> **WHAT YOU NEED TO DO**: Please output exactly the part of the records below that opens with the line containing "Viewport: 1280px width, 720px" and closes with the line containing "Open the If_0", both lines included, and nothing else.

#####

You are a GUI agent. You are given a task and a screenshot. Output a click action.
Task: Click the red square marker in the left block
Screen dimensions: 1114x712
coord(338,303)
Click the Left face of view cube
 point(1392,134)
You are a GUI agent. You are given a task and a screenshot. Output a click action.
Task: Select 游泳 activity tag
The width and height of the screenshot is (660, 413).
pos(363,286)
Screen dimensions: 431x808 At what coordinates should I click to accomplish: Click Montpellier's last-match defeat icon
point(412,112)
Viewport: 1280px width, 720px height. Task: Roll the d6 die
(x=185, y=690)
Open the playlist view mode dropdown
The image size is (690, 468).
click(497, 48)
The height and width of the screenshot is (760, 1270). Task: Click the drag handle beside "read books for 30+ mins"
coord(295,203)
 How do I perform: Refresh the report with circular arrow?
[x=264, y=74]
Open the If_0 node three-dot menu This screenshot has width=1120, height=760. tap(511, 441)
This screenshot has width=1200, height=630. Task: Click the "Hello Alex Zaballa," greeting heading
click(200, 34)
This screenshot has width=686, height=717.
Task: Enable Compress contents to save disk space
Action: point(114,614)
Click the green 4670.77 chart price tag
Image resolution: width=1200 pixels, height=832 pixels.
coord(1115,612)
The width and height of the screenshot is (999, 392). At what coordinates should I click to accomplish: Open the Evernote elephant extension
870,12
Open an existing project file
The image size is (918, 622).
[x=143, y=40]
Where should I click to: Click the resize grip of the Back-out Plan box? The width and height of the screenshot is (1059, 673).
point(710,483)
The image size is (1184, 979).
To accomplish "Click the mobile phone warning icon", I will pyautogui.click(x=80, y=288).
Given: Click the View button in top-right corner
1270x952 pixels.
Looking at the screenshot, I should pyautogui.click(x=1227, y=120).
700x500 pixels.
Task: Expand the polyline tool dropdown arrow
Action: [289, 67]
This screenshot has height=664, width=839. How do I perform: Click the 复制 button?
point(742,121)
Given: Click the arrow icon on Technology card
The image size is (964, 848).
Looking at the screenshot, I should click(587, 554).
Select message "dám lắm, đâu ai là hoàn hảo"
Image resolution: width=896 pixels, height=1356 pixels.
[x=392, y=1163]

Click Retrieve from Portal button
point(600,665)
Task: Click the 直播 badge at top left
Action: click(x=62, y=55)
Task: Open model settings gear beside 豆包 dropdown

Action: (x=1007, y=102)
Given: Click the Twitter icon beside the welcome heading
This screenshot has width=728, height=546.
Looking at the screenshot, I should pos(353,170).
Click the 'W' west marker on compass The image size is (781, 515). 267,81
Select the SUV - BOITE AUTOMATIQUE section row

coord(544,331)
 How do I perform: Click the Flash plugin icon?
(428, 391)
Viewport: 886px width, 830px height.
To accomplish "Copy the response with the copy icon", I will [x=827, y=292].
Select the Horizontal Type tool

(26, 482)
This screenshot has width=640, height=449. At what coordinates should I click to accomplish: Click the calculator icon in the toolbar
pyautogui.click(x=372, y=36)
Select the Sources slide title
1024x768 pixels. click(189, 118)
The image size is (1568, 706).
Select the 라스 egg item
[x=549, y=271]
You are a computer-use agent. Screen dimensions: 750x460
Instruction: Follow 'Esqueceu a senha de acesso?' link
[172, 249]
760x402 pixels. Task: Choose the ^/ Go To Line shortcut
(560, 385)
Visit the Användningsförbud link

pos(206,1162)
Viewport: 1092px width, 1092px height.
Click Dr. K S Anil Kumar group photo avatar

#####

> **ANSWER BELOW**:
Viewport: 1280px width, 720px height. Task: Roll the d6 die
(x=185, y=690)
Open the playlist view mode dropdown
The image size is (690, 468).
click(497, 48)
The height and width of the screenshot is (760, 1270). Task: Click the drag handle beside "read books for 30+ mins"
coord(295,203)
 How do I perform: Refresh the report with circular arrow?
[x=264, y=74]
Open the If_0 node three-dot menu This screenshot has width=1120, height=760. tap(511, 441)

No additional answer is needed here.